RE: Calculations of a beam with a post below

JAE is entirely correct.
The two closely spaced pin supports are acting together to form a fixed support. Not realistic with shoring towers, but that is why models have to be understood, not just accepted.

RE: Calculations of a beam with a post below

It's a pretty simple system. Ask yourself where this 132,000# is coming from or going to.

It's essentially trying to act as a fulcrum about your new post.


RE: Calculations of a beam with a post below

Yes - JLNJ's point shows just how inefficient a short lever arm can be.

RE: Calculations of a beam with a post below

your question "the question is ..." is simply that the two point are contraining the beam from deflection, principally making the beam straight between them, when the beam would prefer to rotate (if the support was a single pinned connection). your model has two infinitely stiff supports very close togther.

now the real world is going to say the the deflection of the (simply supported) beam over this very short span is likely to be very small and the real world is less than infinitely stiff, and the supports will deflect under load (one stretching, one complressing) so this large couple won't appear in the real structure.

if you can, use finite stiffness to represent the supports, something like AE/L.

Quando Omni Flunkus Moritati

RE: Calculations of a beam with a post below

You have to include the posts into the model!

I think the OP didn't ask for the moments on the cantilever in the printout.

Michael.
"Science adjusts its views based on what's observed.
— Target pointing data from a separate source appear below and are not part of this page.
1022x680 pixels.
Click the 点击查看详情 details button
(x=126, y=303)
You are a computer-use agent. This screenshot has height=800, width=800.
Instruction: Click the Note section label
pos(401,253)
Faith is the denial of observation so that belief can be preserved." ~ Tim Minchin

RE: Calculations of a beam with a post below

I disagree that you have to model both shoring towers like the OP did, unless the one on the left is capable of taking tension. I would just combine the two as one support, or just use one tower like on the right end.

RE: Calculations of a beam with a post below

I assume that the post will take tension but I don't know why it is there. It may be that he needs it for the load. If the both posts are modeled, they might both see a compressive load despite the moments. I simply don't know enough about the structure.

Michael.
"Science adjusts its views based on what's observed. Faith is the denial of observation so that belief can be preserved." ~ Tim Minchin

RE: Calculations of a beam with a post below

Now that you say there will be 2 shoring towers, 2' apart, then the shoring will have to be done in a manner to insure approximately the same downward gravity load in each. An experienced builder can do that. Those RISA calculations don't represent that for obvious reasons.
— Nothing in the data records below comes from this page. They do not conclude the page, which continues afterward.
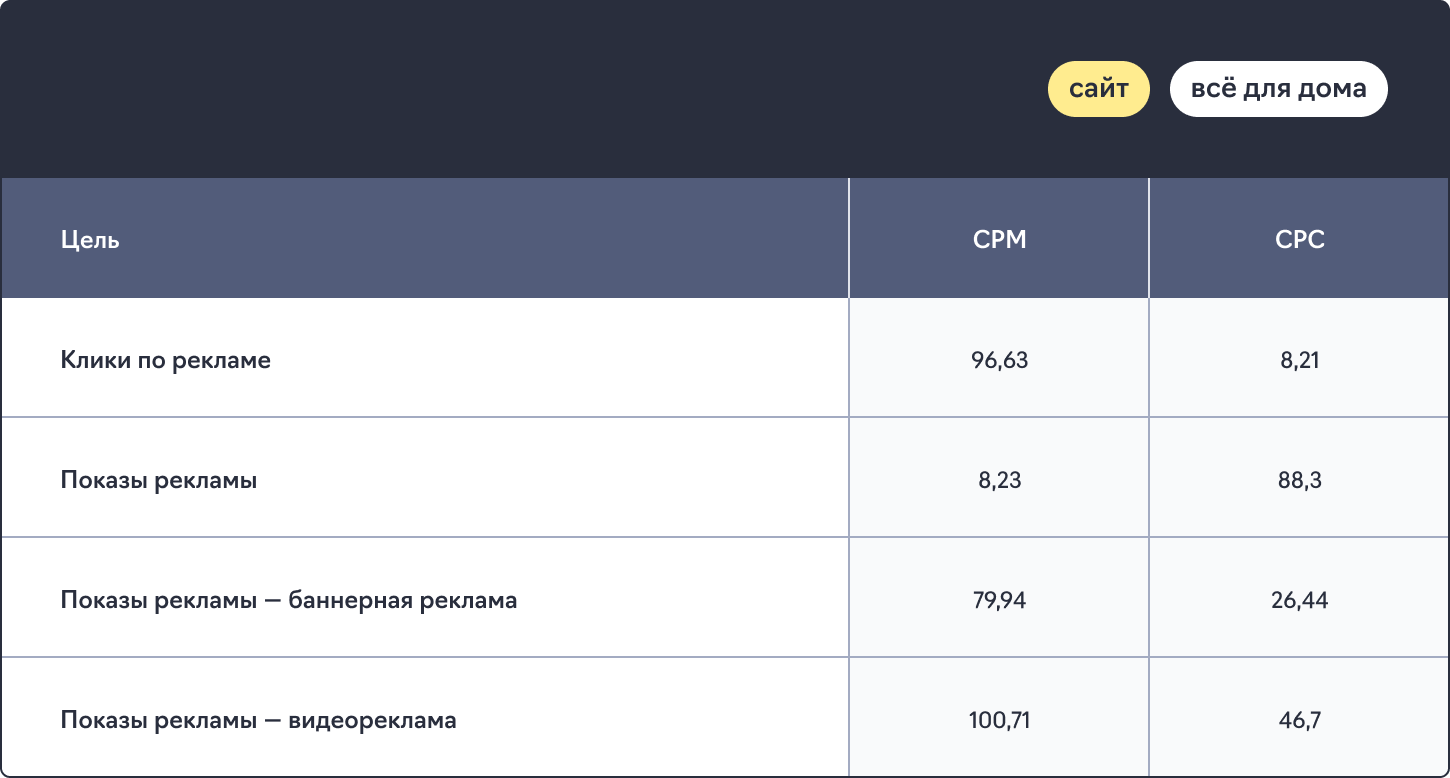Click the CPC column header
The width and height of the screenshot is (1450, 778).
coord(1300,240)
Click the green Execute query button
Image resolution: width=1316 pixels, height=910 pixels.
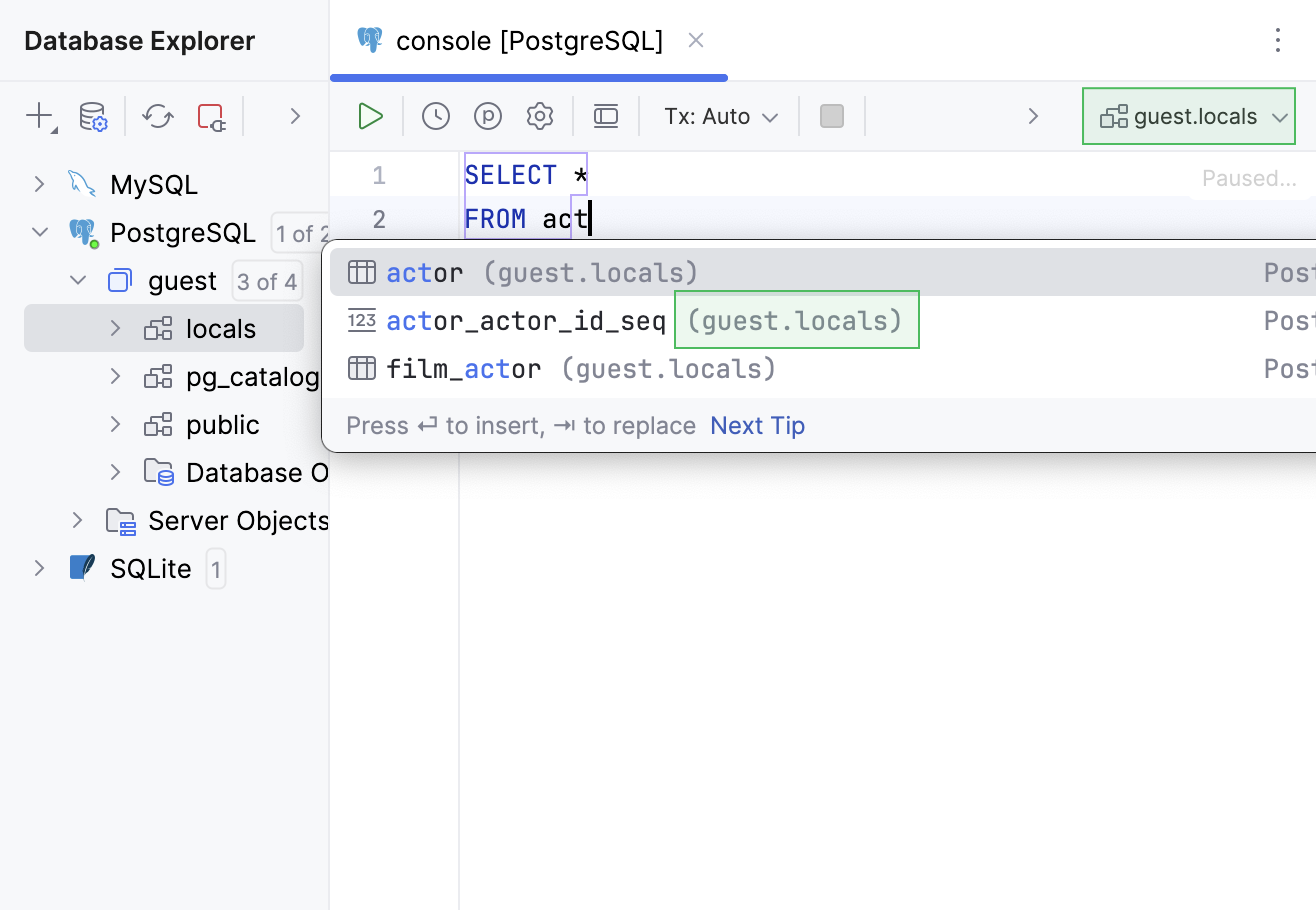[x=370, y=117]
What you have done in your calculation is input a model where the beam has zero load, and pinned the 2 shoring towers at the left end of the beam, able to resist downward and upward forces without any vertical displacement whatsoever, and then essentially applied all the beam load including its own self-weight.
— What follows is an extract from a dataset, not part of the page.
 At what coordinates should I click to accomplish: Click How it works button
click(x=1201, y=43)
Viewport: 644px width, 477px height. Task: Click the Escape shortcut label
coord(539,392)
RE: Calculations of a beam with a post below

I must be the only person who zoomed in until I could read the diagram. Next time, please, attach your printout as a separate image so we can easily read it.

This is a steel joist?! Well, then you definitely do not want a negative moment. And at least you are looking at the moment diagram and red flags are going up.

If for whatever reason there needs to be two shoring posts, I would use a transfer beam between the two and have one bearing point for your joist. And by design, the joist needs to be shored/supported at the seat unless you modify the joist.